• Extrait du document:
* * * * * * * * *
Israël doit formuler un nouveau projet politique quant à ses relations avec l’AP, comprenant l’arrêt des activités de colonisation et la création de mécanismes conjoints pour réduire les tensions à Jérusalem et dans les localités environnantes. Une telle initiative stabiliserait les relations avec les successeurs de Abbas, en apportant de l’espoir aux Palestiniens et en assurant la continuité de la coordination de sécurité avec Israël. Elle pourrait éventuellement constituer la base d’un renforcement de la confiance entre les dirigeants des deux parties et de la reprise du processus de paix israélo-palestinien.
À cet égard, Israël devrait faire des accords d’Abraham un élément de rupture stratégique, en intégrant les États de la région dans une nouvelle diplomatie avec les Palestiniens. Une telle démarche serait également bénéfique pour l’approfondissement de la coopération régionale afin d’englober d’autres domaines stratégiques, comme la création d’alliances de défense contre l’Iran et ses mandataires, et l’intégration de l’Arabie saoudite dans les accords de normalisation.
* * * * * * * * *
Enregistrements sources
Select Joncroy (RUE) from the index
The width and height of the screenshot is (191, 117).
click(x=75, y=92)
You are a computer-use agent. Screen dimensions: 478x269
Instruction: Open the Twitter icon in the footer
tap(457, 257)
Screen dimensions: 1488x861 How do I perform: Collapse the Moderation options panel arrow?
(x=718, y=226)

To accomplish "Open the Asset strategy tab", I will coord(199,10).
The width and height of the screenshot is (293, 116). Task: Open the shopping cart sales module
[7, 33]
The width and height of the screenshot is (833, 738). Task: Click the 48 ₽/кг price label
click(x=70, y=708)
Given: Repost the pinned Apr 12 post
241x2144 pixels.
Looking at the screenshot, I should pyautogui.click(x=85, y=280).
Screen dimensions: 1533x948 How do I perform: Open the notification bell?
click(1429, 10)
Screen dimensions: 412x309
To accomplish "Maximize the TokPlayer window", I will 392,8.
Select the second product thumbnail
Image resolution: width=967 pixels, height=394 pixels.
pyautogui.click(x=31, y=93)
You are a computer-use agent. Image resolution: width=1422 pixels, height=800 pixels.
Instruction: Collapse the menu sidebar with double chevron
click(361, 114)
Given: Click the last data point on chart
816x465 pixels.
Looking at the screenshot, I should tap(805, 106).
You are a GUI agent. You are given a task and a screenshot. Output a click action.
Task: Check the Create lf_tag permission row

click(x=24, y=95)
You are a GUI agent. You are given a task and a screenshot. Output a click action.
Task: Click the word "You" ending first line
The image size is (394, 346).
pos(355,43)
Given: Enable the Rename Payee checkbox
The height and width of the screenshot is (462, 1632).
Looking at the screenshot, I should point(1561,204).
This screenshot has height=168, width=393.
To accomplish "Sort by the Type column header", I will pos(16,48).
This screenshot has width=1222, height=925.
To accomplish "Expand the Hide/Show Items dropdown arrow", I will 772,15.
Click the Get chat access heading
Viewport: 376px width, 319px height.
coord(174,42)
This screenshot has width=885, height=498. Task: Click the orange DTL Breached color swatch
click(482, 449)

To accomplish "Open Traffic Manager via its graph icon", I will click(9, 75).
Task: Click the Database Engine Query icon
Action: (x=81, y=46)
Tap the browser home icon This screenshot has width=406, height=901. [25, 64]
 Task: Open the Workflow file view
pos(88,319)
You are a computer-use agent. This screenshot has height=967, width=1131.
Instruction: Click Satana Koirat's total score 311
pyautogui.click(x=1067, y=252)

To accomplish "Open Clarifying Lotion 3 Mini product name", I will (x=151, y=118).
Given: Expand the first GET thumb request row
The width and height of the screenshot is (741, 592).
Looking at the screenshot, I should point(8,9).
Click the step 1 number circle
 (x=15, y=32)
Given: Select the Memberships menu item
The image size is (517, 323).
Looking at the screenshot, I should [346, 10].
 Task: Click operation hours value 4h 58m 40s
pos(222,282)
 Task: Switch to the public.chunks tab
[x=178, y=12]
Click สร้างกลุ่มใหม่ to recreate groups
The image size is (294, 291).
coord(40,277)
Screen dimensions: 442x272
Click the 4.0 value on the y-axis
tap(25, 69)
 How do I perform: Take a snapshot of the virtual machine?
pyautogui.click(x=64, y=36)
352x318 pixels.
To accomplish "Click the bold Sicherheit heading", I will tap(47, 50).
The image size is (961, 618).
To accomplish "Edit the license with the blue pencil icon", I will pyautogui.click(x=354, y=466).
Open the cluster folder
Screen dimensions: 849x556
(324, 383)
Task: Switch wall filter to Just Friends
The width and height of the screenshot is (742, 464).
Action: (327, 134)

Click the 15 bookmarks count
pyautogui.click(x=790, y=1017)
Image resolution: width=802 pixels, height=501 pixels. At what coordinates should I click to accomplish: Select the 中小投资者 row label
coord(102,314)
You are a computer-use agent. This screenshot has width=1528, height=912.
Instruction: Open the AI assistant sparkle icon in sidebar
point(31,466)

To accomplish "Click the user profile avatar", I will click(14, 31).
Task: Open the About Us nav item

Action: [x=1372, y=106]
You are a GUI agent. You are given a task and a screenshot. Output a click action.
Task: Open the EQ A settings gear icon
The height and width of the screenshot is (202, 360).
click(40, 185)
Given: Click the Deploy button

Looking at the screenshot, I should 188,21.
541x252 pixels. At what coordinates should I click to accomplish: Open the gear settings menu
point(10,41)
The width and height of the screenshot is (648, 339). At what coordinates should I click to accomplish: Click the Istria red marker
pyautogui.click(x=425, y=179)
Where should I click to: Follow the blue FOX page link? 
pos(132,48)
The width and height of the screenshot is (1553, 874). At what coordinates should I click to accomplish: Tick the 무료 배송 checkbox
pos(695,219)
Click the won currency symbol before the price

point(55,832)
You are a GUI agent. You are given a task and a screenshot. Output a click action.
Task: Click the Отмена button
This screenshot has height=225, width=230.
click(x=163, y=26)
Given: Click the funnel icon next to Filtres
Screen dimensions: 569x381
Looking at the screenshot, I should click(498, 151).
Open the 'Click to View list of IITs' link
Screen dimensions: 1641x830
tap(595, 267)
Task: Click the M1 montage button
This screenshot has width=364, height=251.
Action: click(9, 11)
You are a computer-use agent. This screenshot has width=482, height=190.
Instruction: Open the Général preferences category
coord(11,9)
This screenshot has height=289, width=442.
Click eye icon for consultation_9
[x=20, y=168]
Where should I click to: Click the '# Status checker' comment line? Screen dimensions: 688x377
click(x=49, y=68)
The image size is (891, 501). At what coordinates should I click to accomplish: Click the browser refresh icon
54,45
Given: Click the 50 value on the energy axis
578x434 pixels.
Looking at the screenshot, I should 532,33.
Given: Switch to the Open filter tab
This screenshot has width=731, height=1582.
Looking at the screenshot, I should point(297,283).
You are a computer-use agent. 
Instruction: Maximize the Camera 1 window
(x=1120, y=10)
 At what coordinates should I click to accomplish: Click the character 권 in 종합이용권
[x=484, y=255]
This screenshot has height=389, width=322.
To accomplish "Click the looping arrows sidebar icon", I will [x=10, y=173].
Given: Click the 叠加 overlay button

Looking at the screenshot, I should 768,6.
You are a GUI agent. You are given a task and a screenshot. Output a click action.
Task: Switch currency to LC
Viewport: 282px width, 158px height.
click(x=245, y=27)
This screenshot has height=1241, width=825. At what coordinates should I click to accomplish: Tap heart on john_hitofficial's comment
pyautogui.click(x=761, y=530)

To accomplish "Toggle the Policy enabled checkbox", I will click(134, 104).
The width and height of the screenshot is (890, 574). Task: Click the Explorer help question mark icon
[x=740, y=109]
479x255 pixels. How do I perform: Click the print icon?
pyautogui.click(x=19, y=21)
* * * * * * * * *
• Tâche énoncée: Recopiez intégralement l'extrait du document sur les relations entre Israël et les Palestiniens, à l'identique et sans rien y changer.

• Réponse rédigée:
Israël doit formuler un nouveau projet politique quant à ses relations avec l’AP, comprenant l’arrêt des activités de colonisation et la création de mécanismes conjoints pour réduire les tensions à Jérusalem et dans les localités environnantes. Une telle initiative stabiliserait les relations avec les successeurs de Abbas, en apportant de l’espoir aux Palestiniens et en assurant la continuité de la coordination de sécurité avec Israël. Elle pourrait éventuellement constituer la base d’un renforcement de la confiance entre les dirigeants des deux parties et de la reprise du processus de paix israélo-palestinien.
À cet égard, Israël devrait faire des accords d’Abraham un élément de rupture stratégique, en intégrant les États de la région dans une nouvelle diplomatie avec les Palestiniens. Une telle démarche serait également bénéfique pour l’approfondissement de la coopération régionale afin d’englober d’autres domaines stratégiques, comme la création d’alliances de défense contre l’Iran et ses mandataires, et l’intégration de l’Arabie saoudite dans les accords de normalisation.